[Begin]

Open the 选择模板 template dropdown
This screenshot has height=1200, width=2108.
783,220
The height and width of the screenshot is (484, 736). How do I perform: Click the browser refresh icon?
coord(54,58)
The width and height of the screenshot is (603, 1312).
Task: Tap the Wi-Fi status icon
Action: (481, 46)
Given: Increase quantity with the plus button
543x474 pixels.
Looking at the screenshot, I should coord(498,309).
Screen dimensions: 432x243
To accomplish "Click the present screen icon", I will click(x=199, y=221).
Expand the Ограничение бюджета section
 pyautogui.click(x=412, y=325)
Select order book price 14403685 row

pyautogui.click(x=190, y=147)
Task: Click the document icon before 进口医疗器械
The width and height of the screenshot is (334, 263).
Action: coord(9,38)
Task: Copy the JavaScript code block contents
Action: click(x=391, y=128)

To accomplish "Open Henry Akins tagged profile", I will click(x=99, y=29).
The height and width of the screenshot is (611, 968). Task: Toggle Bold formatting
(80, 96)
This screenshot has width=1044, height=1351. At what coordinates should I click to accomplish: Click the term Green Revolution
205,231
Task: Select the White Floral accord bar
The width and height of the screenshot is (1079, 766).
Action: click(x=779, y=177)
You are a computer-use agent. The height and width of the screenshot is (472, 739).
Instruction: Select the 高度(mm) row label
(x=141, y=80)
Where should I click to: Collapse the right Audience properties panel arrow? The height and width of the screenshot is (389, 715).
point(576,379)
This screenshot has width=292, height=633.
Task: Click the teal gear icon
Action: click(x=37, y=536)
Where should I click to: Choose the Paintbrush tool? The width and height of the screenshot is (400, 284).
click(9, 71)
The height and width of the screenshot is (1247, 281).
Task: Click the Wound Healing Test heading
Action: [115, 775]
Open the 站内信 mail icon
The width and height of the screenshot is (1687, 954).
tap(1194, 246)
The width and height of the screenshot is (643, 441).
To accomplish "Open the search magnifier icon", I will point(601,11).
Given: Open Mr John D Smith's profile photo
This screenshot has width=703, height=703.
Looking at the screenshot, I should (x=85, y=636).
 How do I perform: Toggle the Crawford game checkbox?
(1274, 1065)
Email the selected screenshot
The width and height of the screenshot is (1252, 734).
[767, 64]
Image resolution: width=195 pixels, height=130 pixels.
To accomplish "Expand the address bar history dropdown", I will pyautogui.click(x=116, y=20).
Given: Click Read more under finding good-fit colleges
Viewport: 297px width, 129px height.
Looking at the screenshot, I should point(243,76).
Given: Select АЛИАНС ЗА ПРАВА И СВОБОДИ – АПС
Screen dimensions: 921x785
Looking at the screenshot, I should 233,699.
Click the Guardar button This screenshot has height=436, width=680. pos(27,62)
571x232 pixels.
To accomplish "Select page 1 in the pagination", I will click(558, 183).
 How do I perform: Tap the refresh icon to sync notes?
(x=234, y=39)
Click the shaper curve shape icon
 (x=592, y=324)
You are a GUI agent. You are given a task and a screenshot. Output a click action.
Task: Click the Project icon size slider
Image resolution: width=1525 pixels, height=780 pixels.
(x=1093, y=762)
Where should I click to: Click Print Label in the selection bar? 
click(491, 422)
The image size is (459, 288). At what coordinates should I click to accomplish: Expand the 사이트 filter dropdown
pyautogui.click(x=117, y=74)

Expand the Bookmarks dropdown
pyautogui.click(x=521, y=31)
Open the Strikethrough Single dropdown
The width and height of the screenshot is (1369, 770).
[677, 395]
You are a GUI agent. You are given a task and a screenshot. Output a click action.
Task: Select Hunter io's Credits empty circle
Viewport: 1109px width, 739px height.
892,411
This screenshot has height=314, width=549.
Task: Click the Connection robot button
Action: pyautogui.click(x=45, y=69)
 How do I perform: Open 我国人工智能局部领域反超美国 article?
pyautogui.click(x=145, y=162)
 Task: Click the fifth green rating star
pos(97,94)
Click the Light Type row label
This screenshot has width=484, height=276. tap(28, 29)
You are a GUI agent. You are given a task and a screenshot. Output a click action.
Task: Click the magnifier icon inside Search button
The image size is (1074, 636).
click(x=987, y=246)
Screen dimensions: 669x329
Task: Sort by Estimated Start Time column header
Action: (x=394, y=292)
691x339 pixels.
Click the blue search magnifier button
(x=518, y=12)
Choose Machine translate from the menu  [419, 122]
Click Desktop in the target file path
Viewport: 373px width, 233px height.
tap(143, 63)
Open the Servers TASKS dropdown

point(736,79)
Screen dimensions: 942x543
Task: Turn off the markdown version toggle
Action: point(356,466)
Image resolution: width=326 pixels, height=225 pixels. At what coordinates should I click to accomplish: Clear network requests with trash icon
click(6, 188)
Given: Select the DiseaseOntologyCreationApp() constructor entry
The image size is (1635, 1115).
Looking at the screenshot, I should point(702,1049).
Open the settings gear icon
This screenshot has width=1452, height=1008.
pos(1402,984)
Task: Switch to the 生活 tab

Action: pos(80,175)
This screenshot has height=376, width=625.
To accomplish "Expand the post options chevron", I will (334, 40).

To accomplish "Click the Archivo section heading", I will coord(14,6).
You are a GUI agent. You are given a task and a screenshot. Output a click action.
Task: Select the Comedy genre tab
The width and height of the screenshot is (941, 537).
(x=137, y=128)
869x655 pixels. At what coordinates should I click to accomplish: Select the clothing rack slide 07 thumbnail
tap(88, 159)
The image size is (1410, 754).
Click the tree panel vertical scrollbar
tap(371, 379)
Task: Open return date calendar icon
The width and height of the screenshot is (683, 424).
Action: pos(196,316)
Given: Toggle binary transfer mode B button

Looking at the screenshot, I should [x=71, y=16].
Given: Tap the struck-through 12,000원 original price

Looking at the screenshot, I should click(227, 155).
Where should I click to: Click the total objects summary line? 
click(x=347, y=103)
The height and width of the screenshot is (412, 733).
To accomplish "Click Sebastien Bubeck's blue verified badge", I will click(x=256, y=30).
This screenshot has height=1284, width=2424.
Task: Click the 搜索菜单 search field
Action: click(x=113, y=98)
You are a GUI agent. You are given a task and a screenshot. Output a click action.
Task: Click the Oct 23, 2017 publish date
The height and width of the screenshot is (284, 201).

[End]

*EXERCISE BRIEF*: Please extract the records from the line containing "The height and width of the screenshot is (412, 733)." through the last line of the records, both ends included, and reproduce each line unchanged.

*FULL OUTPUT*:
The height and width of the screenshot is (412, 733).
To accomplish "Click Sebastien Bubeck's blue verified badge", I will click(x=256, y=30).
This screenshot has height=1284, width=2424.
Task: Click the 搜索菜单 search field
Action: click(x=113, y=98)
You are a GUI agent. You are given a task and a screenshot. Output a click action.
Task: Click the Oct 23, 2017 publish date
The height and width of the screenshot is (284, 201).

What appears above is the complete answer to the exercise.